The poems in “Out” illustrate the tension between creativity and colour as the authors’ paint disjunct scenes. MacDonald’s “Breakwater” struggles with the dichotomic definition of truth, expressing an exhaustion of binaries. MacDonald creates a mood of longing for a softer, more fluid, and more colourful existence. Similarly, Lamb’s “Paradise” depicts a neighbourhood that has lost its vibrancy as a result of its lack of human connections. The neighbourhood is void of relationships, diminished from a community of people to merely homes lining the streets.
The academic essays in this chapter exhibit the complexities of language and social and political structures, showing us the ambiguity (or greyness) of well-developed and complicated systems. Voigt’s “Faulty Foundations: Modern Foreign Aid Disenfranchisement and the Long Shadow of Modernization Theory” explores the disconnections of socio-political values between different cultures, which generate black and white, “Us vs. Them” mindsets. While the public’s mentality may be black and white, Voigt demonstrates greyness in how perceptions of the Modernization Theory have changed over time. Theories evolve and alter within different contexts; there is no one, stable, interpretation. Also in “the inbetween” is Jenson’s “A Retrospective: Time, Structure, and the Informal Segmentation of David Copperfield,” which analyzes the relationship of verb tenses and time, and language’s ability to warp time to make the past seem present when the narrator describes events. The ability of tenses to manipulate our perception of time between the binary of past and nonpast is indicative of the grey area in language.

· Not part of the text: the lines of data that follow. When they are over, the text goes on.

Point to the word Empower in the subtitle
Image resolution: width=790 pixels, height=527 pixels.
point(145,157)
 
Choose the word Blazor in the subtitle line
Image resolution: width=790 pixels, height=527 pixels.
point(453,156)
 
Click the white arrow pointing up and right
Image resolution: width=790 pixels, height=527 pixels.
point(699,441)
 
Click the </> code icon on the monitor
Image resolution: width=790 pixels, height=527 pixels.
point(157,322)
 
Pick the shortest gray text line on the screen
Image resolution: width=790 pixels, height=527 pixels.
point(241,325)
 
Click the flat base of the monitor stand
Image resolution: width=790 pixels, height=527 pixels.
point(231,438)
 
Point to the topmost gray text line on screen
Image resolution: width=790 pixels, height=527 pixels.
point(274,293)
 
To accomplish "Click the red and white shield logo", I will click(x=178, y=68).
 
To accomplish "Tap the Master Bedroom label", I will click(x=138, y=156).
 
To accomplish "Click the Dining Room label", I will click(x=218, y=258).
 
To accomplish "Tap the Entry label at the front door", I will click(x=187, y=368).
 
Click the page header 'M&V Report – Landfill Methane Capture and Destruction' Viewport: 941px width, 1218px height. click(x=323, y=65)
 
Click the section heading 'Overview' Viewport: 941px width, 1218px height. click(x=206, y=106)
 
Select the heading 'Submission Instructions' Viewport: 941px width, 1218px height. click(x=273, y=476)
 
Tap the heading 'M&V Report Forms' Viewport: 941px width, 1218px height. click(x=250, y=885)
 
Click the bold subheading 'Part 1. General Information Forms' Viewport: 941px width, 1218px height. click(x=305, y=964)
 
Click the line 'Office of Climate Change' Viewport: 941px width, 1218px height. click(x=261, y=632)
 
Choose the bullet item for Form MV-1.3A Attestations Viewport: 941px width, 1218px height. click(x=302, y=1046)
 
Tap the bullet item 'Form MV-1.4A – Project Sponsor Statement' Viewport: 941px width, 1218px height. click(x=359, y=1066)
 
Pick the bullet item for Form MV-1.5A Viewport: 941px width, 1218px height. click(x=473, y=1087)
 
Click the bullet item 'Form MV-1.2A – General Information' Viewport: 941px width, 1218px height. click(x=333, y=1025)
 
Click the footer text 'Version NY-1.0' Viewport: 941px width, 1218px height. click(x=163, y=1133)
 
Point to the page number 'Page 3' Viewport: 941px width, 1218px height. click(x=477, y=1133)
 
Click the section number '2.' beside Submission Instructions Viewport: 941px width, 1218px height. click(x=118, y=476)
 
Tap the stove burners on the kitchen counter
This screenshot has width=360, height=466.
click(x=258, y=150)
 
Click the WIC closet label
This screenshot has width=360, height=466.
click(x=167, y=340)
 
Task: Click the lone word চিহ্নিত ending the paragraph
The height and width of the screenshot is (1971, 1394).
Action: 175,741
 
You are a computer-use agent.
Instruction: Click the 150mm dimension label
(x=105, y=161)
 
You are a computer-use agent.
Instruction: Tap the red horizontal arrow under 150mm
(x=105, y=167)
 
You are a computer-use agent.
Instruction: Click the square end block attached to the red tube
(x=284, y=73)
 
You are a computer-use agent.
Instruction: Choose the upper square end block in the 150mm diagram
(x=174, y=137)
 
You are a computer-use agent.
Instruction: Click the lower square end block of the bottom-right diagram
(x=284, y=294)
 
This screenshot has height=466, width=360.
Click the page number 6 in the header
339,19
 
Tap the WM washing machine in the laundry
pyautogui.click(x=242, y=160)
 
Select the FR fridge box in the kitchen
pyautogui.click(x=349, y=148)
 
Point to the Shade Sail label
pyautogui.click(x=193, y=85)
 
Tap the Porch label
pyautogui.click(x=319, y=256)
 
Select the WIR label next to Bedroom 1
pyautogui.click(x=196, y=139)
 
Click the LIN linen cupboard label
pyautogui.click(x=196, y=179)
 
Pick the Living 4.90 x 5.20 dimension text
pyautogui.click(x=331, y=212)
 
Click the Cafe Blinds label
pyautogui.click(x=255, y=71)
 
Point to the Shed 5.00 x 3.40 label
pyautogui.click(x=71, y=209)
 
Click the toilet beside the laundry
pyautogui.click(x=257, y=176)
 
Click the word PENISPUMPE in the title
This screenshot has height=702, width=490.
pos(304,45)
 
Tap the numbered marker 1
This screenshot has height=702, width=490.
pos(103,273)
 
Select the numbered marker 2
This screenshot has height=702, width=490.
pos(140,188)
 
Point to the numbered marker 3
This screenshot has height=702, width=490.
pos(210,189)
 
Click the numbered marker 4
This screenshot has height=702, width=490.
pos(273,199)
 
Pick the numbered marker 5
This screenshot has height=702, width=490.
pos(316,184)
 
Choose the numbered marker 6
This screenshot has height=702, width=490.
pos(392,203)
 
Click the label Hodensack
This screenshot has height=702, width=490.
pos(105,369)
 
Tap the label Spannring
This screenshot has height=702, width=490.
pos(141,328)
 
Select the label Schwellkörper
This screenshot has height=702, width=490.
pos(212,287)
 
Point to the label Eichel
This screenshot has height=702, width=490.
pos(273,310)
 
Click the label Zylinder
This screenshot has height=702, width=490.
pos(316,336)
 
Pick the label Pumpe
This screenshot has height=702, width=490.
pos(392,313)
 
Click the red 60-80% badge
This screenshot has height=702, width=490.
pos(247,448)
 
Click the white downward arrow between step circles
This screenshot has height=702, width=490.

“Out” is monochromatic, the grey area between black and white. Academia can be both logical, yet nuanced. Creativity can be emotional, yet stark. It is in the grey where the constraints of the binary — academic vs. creative — are muddled, where similarities surpass differences. It is in this chapter that the colours of connection can be found in the void of grey, in the haze between black and white, as though someone has turned the lights “Out.”